:: GIVEN INFORMATION ::

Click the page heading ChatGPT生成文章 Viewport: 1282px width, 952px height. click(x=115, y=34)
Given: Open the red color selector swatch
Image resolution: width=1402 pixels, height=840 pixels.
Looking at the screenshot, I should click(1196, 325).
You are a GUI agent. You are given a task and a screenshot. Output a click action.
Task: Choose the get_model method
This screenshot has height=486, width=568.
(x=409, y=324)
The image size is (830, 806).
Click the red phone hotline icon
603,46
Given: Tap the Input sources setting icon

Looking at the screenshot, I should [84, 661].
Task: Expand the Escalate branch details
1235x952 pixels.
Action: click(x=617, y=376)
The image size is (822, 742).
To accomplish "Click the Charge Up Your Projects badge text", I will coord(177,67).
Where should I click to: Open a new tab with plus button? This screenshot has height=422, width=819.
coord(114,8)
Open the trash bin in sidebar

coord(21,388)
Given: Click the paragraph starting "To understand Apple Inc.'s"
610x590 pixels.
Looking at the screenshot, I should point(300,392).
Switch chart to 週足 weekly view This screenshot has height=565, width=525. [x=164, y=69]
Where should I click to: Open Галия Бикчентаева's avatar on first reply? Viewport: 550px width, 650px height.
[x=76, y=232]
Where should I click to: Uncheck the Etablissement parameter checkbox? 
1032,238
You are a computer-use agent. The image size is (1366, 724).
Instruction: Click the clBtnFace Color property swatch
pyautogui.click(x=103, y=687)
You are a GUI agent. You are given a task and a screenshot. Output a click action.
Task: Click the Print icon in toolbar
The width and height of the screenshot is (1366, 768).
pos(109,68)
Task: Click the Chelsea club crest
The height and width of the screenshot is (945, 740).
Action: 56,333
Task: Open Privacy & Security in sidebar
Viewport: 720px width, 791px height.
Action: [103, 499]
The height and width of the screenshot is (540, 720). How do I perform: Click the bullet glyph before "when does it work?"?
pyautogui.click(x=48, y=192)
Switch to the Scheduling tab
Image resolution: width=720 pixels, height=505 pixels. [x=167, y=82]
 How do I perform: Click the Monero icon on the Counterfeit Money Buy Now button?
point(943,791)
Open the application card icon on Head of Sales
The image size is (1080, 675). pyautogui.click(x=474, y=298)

:::

• INSTRUCTIONS TO FOLLOW: Count the lines of the listing above that contain the string "should", and reply with only that number.

• EXPECTED ANSWER: 6